*Texto fornecido*:

--- --- ---

Quando falar vira crime, não é porque a fala é violenta. É porque ela revela.
A história está repleta de exemplos. Sempre que alguém ousou falar além do permitido, a resposta veio rápida. Malcolm X foi vigiado, criminalizado e, por fim, assassinado. Martin Luther King Jr. foi tratado como inimigo interno pelo FBI antes de virar estátua. Nelson Mandela passou quase três décadas preso, classificado como terrorista, até que o mundo resolvesse mudar o rótulo.
O roteiro é antigo: primeiro ridicularizam, depois criminalizam, por fim tentam apagar. Se não der para apagar, transformam em símbolo inofensivo, despolitizado, palatável para livros didáticos e comerciais de televisão.
O que muda hoje é o palco. Antes, o silenciamento vinha via prisão, exílio ou bala. Agora, ele vem em forma de algoritmo. Um clique invisível, uma diretriz opaca, uma decisão sem rosto. Não há julgamento público, não há direito à defesa real. Apenas o sumiço.
E não sejamos ingênuos: o algoritmo não é neutro. Ele carrega valores, interesses, alianças. Ele decide quem pode falar alto, quem deve sussurrar e quem precisa desaparecer. E, quase sempre, quem desaparece é quem denuncia desigualdade, racismo, colonialismo, patriarcado, exploração.
A pergunta então não é se existe censura. Ela existe. A pergunta é quem a exerce e a serviço de quem.
O sistema adora dizer que vivemos numa democracia plena, com liberdade garantida. Mas democracia sem conflito é propaganda. Liberdade que não suporta crítica é marketing. Quando a fala ameaça o lucro, o poder ou a estabilidade do status quo, ela deixa de ser “expressão” e passa a ser tratada como risco.
Por isso, é falso o debate que opõe “liberdade de expressão” a “responsabilidade”. O que existe, de fato, é uma gestão política da fala. Algumas vozes são consideradas legítimas, mesmo quando destilam ódio. Outras são vistas como perigosas, mesmo quando falam em direitos.
No Brasil, isso se cruza com raça, classe e território. Quem vem da periferia, quem é preto, quem rompe com a narrativa oficial, nunca teve o benefício da dúvida. A fala já nasce sob suspeita. A crítica já nasce criminalizada.
E aqui está o ponto central: não se cala quem mente. Cala-se quem organiza pensamento.
Não se persegue o grito vazio. Persegue-se a palavra que articula, que conecta, que desvela.
Quando contas são derrubadas, quando vozes são limitadas, não é apenas um indivíduo que se tenta silenciar. É uma possibilidade de leitura do mundo. É um convite à reflexão que o sistema prefere que não seja aceito.
Por isso, a pergunta precisa ser repetida, martelada, escrita em muros, telas e textos:
liberdade de expressão para quem?
Enquanto essa liberdade depender de alinhamento político, aceitabilidade social e conveniência econômica, ela não será um direito — será uma concessão. Temporária. Revogável. Condicionada.
E toda concessão, cedo ou tarde, é retirada quando começa a incomodar demais.
Falar, hoje, ainda é um ato político. E justamente por isso, segue sendo tratado como crime.

--- --- ---

*Registros de origem*:

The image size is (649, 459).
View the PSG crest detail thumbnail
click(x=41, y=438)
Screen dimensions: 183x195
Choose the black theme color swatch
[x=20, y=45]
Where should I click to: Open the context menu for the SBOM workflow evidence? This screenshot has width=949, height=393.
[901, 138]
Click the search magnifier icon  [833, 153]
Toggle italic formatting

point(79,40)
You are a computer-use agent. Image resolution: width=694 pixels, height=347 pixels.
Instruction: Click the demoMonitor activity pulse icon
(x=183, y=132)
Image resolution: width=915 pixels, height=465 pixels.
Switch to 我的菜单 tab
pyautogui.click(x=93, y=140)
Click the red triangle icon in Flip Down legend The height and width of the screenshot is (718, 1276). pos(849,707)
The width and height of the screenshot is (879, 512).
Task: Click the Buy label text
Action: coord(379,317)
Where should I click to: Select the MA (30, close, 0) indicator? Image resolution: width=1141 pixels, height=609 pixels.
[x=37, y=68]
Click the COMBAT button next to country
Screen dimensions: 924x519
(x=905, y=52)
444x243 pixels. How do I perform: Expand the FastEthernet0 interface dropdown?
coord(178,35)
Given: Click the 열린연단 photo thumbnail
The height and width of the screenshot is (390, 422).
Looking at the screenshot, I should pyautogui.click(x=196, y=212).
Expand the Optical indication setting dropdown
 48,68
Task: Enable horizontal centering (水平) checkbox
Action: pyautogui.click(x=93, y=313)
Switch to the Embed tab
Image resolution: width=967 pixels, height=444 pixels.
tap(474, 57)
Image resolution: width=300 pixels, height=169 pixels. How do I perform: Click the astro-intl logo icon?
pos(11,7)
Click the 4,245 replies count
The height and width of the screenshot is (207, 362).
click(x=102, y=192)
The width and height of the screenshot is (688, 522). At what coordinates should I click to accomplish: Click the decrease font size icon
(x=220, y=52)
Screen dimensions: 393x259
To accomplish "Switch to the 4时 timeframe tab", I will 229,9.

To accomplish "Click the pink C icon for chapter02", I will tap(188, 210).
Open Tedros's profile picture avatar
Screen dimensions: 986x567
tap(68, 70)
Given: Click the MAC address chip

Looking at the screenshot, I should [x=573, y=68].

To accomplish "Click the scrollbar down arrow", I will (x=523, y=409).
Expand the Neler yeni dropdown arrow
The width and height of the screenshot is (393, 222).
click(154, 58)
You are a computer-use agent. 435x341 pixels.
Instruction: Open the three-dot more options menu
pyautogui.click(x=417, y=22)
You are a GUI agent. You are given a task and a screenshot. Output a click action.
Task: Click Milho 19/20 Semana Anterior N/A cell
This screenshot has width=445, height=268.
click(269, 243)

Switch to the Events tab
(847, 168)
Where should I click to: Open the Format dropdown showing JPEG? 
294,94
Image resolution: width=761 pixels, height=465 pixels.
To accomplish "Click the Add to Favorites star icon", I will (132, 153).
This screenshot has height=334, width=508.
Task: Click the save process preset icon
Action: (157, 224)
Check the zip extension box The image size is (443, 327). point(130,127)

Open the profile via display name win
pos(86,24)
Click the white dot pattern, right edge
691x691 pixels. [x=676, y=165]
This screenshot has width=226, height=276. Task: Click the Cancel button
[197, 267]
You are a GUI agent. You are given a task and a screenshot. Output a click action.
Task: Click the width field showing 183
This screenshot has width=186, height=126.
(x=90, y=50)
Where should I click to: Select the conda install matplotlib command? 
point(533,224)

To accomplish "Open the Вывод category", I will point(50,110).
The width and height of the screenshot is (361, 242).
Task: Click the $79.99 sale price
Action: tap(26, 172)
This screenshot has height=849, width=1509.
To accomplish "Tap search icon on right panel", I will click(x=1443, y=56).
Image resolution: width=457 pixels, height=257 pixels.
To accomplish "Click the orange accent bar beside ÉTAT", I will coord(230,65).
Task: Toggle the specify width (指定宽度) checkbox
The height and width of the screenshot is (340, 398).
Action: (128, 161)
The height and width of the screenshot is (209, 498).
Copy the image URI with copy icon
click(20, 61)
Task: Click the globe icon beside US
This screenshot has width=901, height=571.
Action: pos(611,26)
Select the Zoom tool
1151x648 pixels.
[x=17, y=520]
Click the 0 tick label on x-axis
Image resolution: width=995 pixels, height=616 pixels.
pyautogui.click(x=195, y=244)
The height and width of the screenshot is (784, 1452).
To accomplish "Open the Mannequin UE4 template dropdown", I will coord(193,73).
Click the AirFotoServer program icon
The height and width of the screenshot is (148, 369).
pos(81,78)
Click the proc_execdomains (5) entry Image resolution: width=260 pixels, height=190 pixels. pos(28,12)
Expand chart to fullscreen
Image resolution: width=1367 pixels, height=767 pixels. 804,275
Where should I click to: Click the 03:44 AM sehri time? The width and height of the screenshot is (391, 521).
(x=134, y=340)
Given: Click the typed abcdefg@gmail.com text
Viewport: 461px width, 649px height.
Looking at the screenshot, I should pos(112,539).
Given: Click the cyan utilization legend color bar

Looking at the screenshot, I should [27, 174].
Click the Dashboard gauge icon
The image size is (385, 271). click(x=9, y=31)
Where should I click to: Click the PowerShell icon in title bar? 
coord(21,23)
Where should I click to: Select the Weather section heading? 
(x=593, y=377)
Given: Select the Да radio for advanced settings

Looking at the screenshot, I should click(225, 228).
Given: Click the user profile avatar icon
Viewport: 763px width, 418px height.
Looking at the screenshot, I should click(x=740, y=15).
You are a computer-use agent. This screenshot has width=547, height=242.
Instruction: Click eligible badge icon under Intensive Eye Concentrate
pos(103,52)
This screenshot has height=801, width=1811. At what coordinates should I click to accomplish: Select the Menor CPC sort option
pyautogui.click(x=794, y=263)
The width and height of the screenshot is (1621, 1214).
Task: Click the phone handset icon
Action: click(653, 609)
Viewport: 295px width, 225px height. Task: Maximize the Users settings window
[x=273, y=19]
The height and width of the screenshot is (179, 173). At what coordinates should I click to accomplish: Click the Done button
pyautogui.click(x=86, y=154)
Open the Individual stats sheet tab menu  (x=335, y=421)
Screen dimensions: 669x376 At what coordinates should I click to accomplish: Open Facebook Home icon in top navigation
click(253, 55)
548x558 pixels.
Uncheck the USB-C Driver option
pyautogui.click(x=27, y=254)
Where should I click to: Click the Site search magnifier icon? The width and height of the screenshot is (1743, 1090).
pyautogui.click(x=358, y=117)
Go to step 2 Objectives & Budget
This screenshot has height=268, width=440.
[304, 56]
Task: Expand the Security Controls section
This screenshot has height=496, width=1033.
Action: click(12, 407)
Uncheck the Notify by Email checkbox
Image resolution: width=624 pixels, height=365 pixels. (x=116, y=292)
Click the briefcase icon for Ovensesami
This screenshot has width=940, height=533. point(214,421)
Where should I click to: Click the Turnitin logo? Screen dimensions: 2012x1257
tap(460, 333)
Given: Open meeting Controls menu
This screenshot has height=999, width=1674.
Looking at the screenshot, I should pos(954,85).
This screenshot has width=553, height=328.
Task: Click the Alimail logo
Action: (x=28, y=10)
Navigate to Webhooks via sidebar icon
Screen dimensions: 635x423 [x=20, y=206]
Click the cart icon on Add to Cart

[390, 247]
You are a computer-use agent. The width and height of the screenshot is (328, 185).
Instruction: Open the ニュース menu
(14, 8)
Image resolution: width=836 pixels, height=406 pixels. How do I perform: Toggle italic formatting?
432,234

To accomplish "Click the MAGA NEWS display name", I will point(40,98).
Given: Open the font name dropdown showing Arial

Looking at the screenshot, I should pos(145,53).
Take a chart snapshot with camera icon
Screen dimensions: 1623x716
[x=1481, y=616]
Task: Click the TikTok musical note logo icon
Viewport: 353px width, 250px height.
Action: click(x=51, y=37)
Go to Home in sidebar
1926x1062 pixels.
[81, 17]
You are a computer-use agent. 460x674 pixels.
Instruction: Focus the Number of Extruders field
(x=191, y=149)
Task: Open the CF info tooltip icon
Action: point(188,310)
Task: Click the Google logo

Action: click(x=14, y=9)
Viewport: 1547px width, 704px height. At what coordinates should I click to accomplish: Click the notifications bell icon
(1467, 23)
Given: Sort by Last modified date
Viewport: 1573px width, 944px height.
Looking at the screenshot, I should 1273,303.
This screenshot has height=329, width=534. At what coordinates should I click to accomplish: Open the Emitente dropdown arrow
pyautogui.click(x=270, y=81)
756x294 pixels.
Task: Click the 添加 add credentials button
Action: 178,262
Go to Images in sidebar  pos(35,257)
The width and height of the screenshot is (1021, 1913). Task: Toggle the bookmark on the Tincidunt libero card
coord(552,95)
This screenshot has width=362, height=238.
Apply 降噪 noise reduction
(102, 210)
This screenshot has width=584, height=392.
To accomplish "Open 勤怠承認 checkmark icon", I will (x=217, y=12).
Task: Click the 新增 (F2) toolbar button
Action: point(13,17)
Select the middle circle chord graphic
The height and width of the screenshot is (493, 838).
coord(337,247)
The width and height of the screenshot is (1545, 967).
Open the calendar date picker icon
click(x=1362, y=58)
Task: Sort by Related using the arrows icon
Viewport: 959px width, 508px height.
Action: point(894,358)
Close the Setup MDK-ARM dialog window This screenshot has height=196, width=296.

--- --- ---

*Problemas*:
1) De acordo com o texto fornecido, por quanto tempo Nelson Mandela ficou preso?
2) Extraia dos registros, sem alterações, somente o trecho que vai da linha que contém "Take a chart snapshot with camera icon" até a linha que contém "Action: click(x=14, y=9)", com ambas as linhas incluídas.

*Respostas completas*:
1) Quase três décadas.

2)
Take a chart snapshot with camera icon
Screen dimensions: 1623x716
[x=1481, y=616]
Task: Click the TikTok musical note logo icon
Viewport: 353px width, 250px height.
Action: click(x=51, y=37)
Go to Home in sidebar
1926x1062 pixels.
[81, 17]
You are a computer-use agent. 460x674 pixels.
Instruction: Focus the Number of Extruders field
(x=191, y=149)
Task: Open the CF info tooltip icon
Action: point(188,310)
Task: Click the Google logo

Action: click(x=14, y=9)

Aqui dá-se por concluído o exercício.